Data provided START

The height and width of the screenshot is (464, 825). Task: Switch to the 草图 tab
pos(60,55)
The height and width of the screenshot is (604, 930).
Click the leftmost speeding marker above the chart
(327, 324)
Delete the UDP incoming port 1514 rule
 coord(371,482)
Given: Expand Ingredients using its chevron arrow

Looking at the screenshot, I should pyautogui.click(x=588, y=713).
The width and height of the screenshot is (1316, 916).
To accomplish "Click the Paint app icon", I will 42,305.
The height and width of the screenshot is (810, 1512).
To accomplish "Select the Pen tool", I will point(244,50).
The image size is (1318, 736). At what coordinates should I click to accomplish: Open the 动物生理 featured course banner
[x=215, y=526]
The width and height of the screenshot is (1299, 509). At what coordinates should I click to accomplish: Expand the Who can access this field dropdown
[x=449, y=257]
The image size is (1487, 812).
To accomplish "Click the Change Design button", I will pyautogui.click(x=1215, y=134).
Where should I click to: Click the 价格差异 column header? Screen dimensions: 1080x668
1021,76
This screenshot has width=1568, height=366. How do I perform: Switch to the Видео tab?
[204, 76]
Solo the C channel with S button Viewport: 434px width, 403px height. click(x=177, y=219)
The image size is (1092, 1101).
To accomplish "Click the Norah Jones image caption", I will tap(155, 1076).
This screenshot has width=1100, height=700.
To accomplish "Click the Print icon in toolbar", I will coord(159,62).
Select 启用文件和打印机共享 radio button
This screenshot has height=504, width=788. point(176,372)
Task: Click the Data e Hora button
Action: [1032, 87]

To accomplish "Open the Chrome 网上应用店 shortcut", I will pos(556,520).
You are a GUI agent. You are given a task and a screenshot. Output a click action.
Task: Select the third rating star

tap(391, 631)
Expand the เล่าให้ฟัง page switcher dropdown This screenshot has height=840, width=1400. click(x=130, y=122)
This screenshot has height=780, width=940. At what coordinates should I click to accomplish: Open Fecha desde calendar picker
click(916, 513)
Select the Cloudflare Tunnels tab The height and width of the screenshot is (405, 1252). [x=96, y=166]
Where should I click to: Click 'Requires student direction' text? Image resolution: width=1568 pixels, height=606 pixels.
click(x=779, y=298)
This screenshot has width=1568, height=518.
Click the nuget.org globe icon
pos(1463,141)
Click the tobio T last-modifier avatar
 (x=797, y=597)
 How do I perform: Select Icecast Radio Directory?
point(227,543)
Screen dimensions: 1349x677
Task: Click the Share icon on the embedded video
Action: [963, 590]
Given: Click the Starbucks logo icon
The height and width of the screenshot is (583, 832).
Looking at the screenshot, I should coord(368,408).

Data provided END

Copy out the whole listing, exactly as written.

> **Response area**
The height and width of the screenshot is (464, 825). Task: Switch to the 草图 tab
pos(60,55)
The height and width of the screenshot is (604, 930).
Click the leftmost speeding marker above the chart
(327, 324)
Delete the UDP incoming port 1514 rule
 coord(371,482)
Given: Expand Ingredients using its chevron arrow

Looking at the screenshot, I should pyautogui.click(x=588, y=713).
The width and height of the screenshot is (1316, 916).
To accomplish "Click the Paint app icon", I will 42,305.
The height and width of the screenshot is (810, 1512).
To accomplish "Select the Pen tool", I will point(244,50).
The image size is (1318, 736). At what coordinates should I click to accomplish: Open the 动物生理 featured course banner
[x=215, y=526]
The width and height of the screenshot is (1299, 509). At what coordinates should I click to accomplish: Expand the Who can access this field dropdown
[x=449, y=257]
The image size is (1487, 812).
To accomplish "Click the Change Design button", I will pyautogui.click(x=1215, y=134).
Where should I click to: Click the 价格差异 column header? Screen dimensions: 1080x668
1021,76
This screenshot has width=1568, height=366. How do I perform: Switch to the Видео tab?
[204, 76]
Solo the C channel with S button Viewport: 434px width, 403px height. click(x=177, y=219)
The image size is (1092, 1101).
To accomplish "Click the Norah Jones image caption", I will tap(155, 1076).
This screenshot has width=1100, height=700.
To accomplish "Click the Print icon in toolbar", I will coord(159,62).
Select 启用文件和打印机共享 radio button
This screenshot has height=504, width=788. point(176,372)
Task: Click the Data e Hora button
Action: [1032, 87]

To accomplish "Open the Chrome 网上应用店 shortcut", I will pos(556,520).
You are a GUI agent. You are given a task and a screenshot. Output a click action.
Task: Select the third rating star

tap(391, 631)
Expand the เล่าให้ฟัง page switcher dropdown This screenshot has height=840, width=1400. click(x=130, y=122)
This screenshot has height=780, width=940. At what coordinates should I click to accomplish: Open Fecha desde calendar picker
click(916, 513)
Select the Cloudflare Tunnels tab The height and width of the screenshot is (405, 1252). [x=96, y=166]
Where should I click to: Click 'Requires student direction' text? Image resolution: width=1568 pixels, height=606 pixels.
click(x=779, y=298)
This screenshot has width=1568, height=518.
Click the nuget.org globe icon
pos(1463,141)
Click the tobio T last-modifier avatar
 (x=797, y=597)
 How do I perform: Select Icecast Radio Directory?
point(227,543)
Screen dimensions: 1349x677
Task: Click the Share icon on the embedded video
Action: [963, 590]
Given: Click the Starbucks logo icon
The height and width of the screenshot is (583, 832).
Looking at the screenshot, I should coord(368,408).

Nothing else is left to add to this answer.